Twenty-five consecutive patients with measurable advanced and/or metastatic STS, previously pretreated with anthracycline-based chemotherapy, were enrolled into the trial. LED (Caelyx) was administered over 1-hour intravenous infusion at the dose of 30 mg/m2 in the first 5 patients, then at the fixed dose of 50 mg/m2 in the subsequent 20 patients. Treatment was given on ambulatory basis, at 3-week intervals. Antiemetics were generally not required and only used if indicated.
A total of 98 courses of chemotherapy were given (median 4 per patient, range 2 to 5). Amongst the 25 evaluable patients, there were 3 partial responses (12%, 95% confidence interval 4.2% to 29.9%) lasting 3-9+ months and all occurring in patients treated at 50 mg/m2/cycle. In addition, 2 minor responses (4+ months) and 17 stable disease (2-7+ months) were observed; the remaining 3 patients progressed while on therapy. The median delivered drug dose-intensity was 13.3 mg/m2/week (range 10 to 16.6 mg/m2/week). Treatment was well tolerated, with no patient requiring dose reduction or therapy delay because of toxicity. Only 2 cases of WHO grade 3 toxicity occurred, consisting of neutropenia and scrotal skin toxicity; respectively; no cardiotoxicity was seen.

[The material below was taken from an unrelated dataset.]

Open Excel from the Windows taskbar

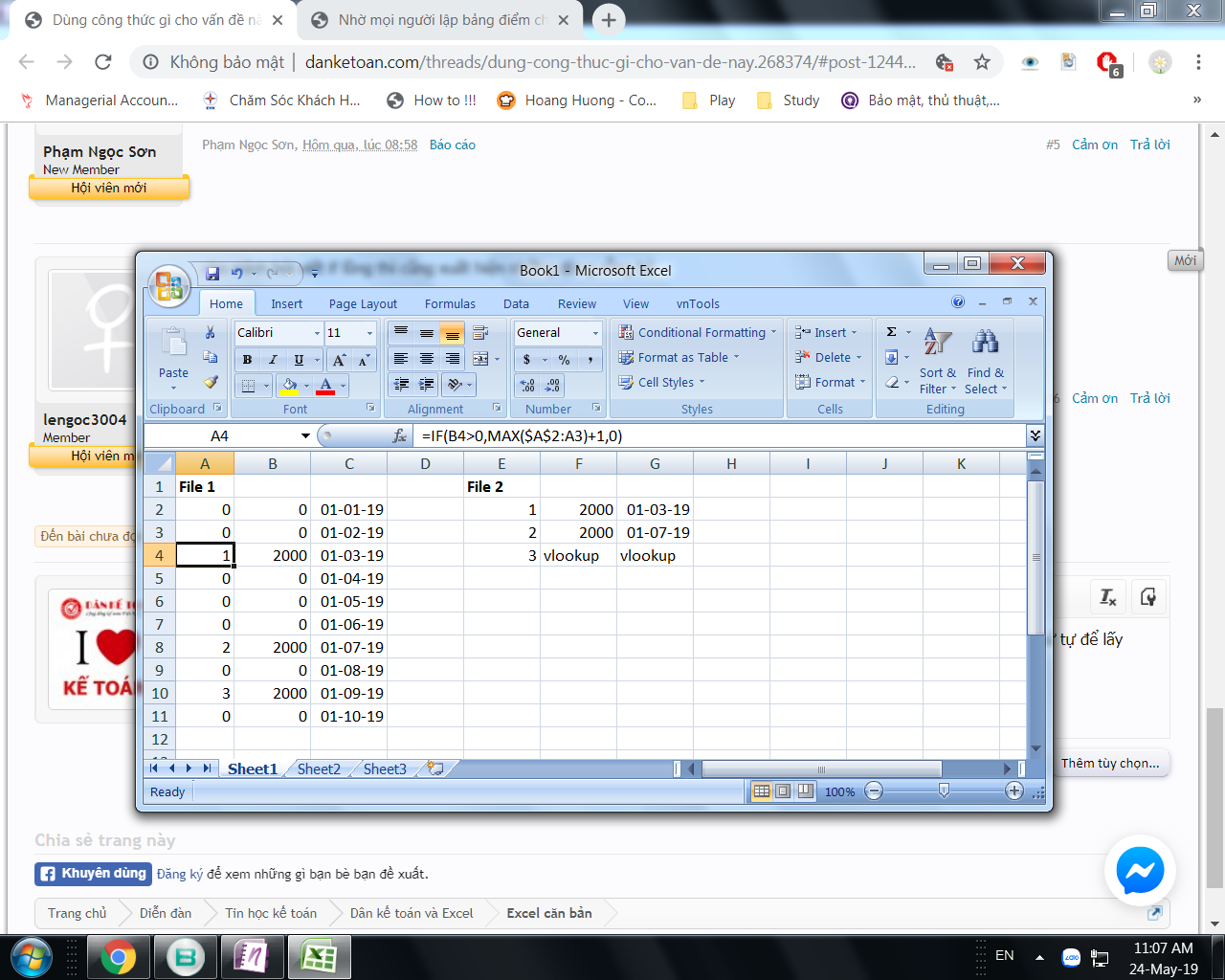[x=319, y=956]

This study shows that Caelyx has some activity in advanced, anthracycline-pretreated STS, with favourable toxic profile. From the analysis of available experiences it emerges that liposomal doxorubicin has not been tested at doses adequate to exploit the antitumor effects of the drug, being the reached dose-intensity being even lower than those deemed critical for obtaining optimal responses to free doxorubicin. We suggest that further and better addressed studies be performed in STS, including patients with less advanced stages of disease, focused on attempting to delivery the drug at optimal doses.
阿霉素仍然是少数对晚期软组织肉瘤(STS)具有持续单药活性的药物之一,且已证实存在剂量反应关系。在实验模型中,脂质体包裹的阿霉素(LED)已显示出至少与游离阿霉素活性相当,并且I期和II期人体研究表明这种新型给药策略可能具有较低的心肌毒性。到目前为止,成人STS的临床试验很少发表,结果令人失望且常常相互矛盾。

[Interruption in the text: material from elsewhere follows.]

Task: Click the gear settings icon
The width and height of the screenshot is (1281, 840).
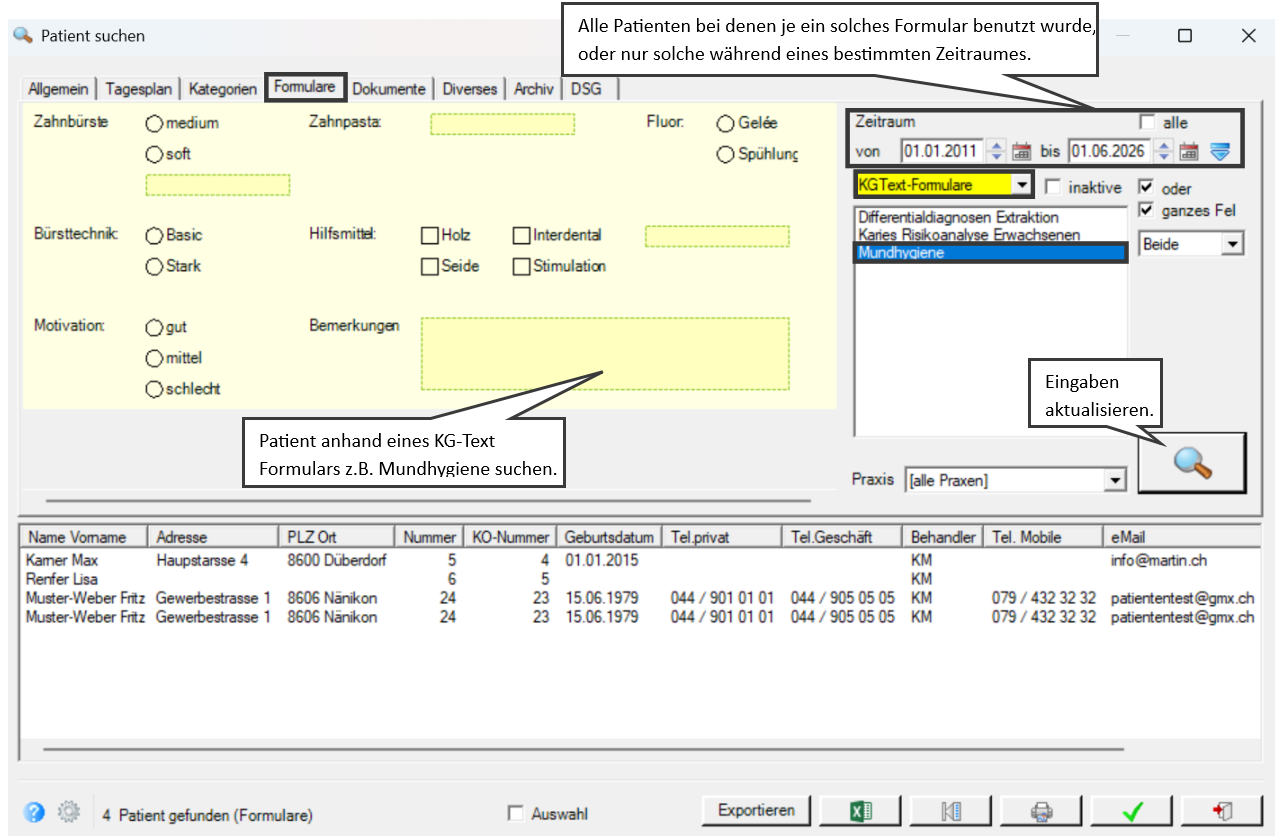Action: pos(68,813)
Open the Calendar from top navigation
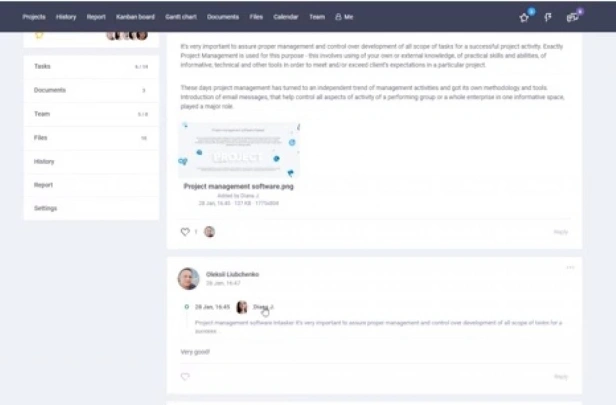 [x=286, y=17]
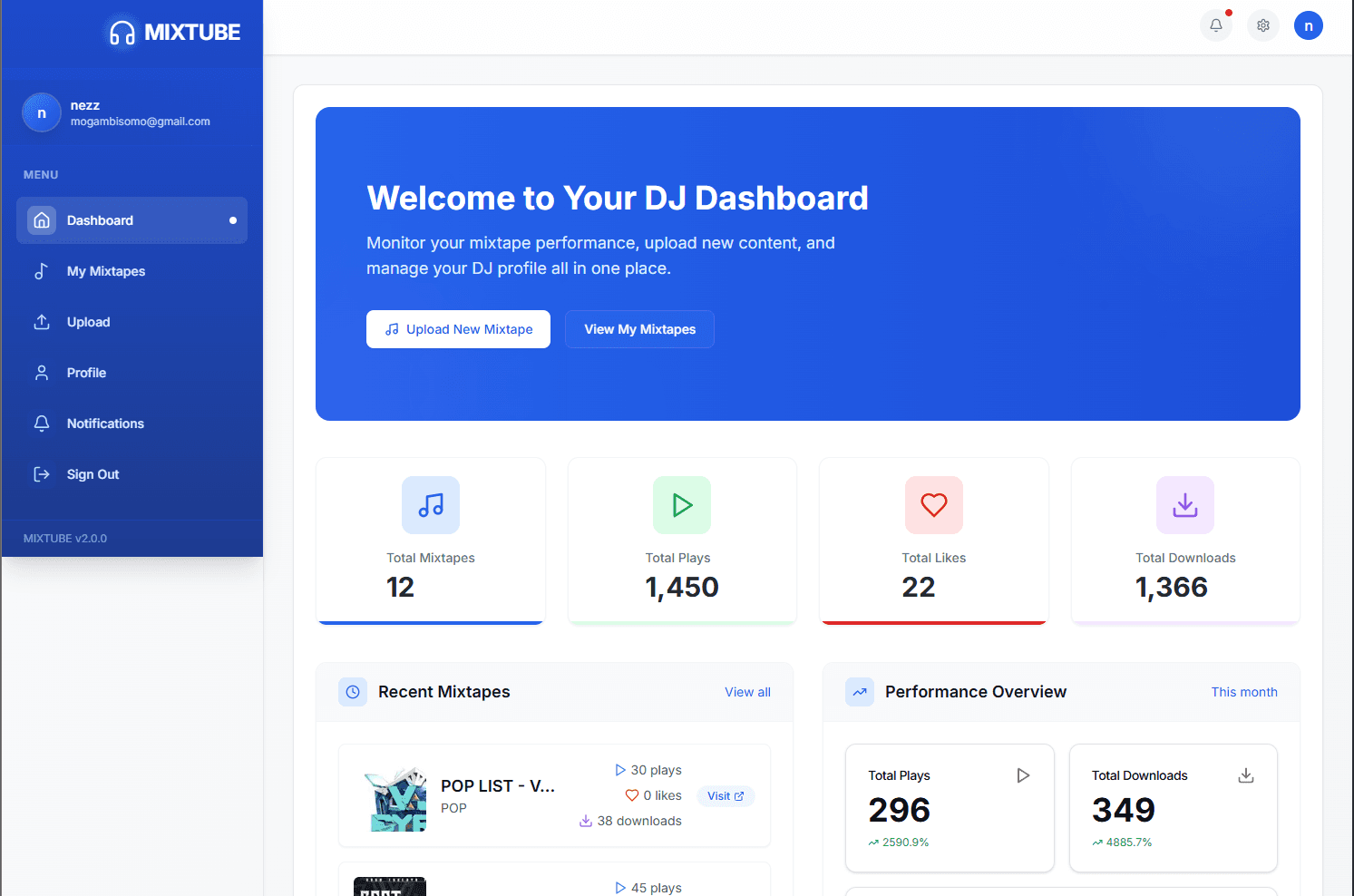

连续25例可测量的晚期和/或转移性STS患者入组该试验,这些患者先前已接受过基于蒽环类药物的化疗。前5例患者以30mg/m²的剂量通过1小时静脉输注给予LED(凯素),随后20例患者给予固定剂量50mg/m²。治疗在门诊进行,间隔3周。一般不需要使用止吐药,仅在有指征时使用。

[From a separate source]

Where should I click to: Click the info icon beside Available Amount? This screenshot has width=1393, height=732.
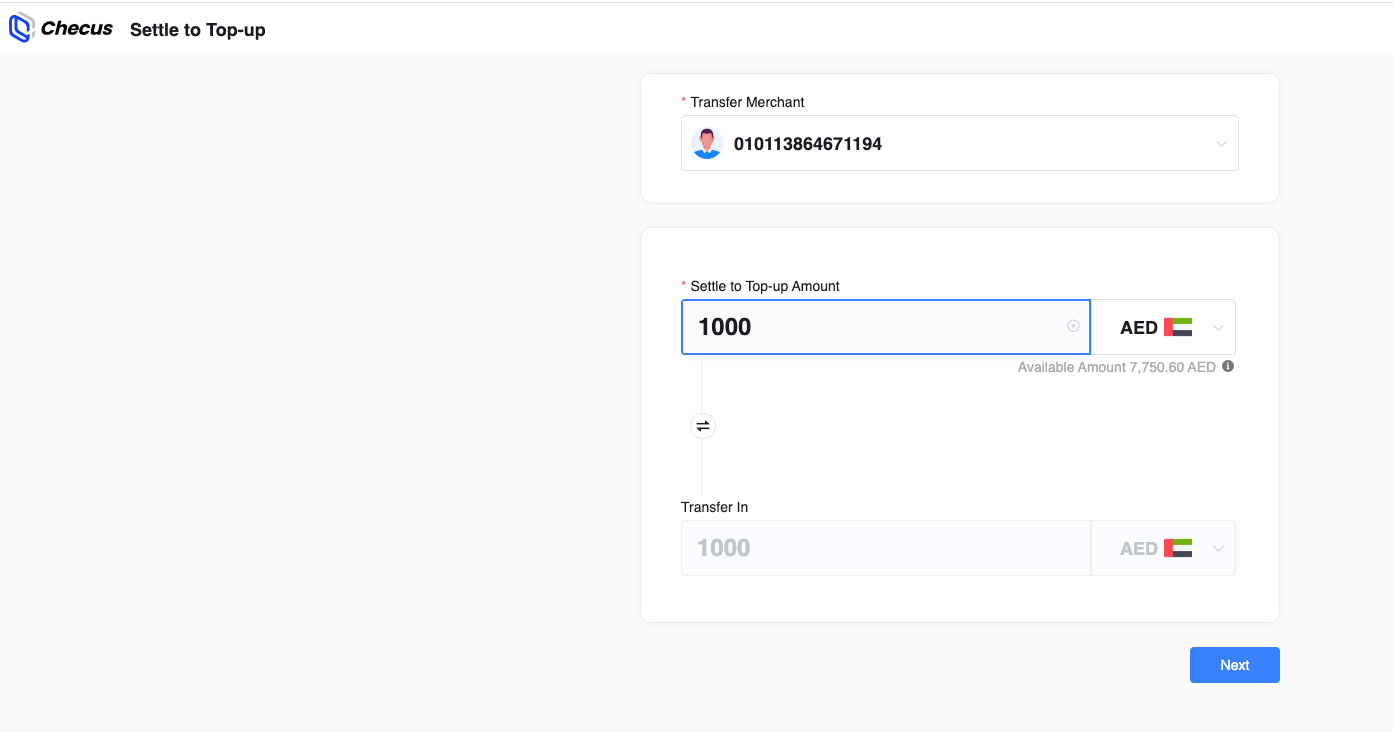pos(1228,366)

共给予98个化疗疗程(中位每位患者4个疗程,范围2至5个疗程)。在25例可评估患者中,有3例部分缓解(12%,95%置信区间4.2%至29.9%),持续3至9 +个月,且均发生在接受50mg/m²/周期治疗的患者中。此外,观察到2例轻度缓解(4 +个月)和17例疾病稳定(2至7 +个月);其余3例患者在治疗期间病情进展。中位给药剂量强度为13.3mg/m²/周(范围10至16.6mg/m²/周)。治疗耐受性良好,没有患者因毒性需要降低剂量或延迟治疗。仅发生2例WHO 3级毒性,分别为中性粒细胞减少和阴囊皮肤毒性;未观察到心脏毒性。
本研究表明,凯素在晚期、经蒽环类药物预处理的STS中具有一定活性,且毒性特征良好。从现有经验分析来看,脂质体阿霉素尚未在足以发挥该药物抗肿瘤作用的剂量下进行测试,所达到的剂量强度甚至低于那些被认为对游离阿霉素获得最佳反应至关重要的剂量强度。我们建议在STS中进行进一步且设计更合理的研究,包括疾病分期较早期的患者,重点在于尝试以最佳剂量给药。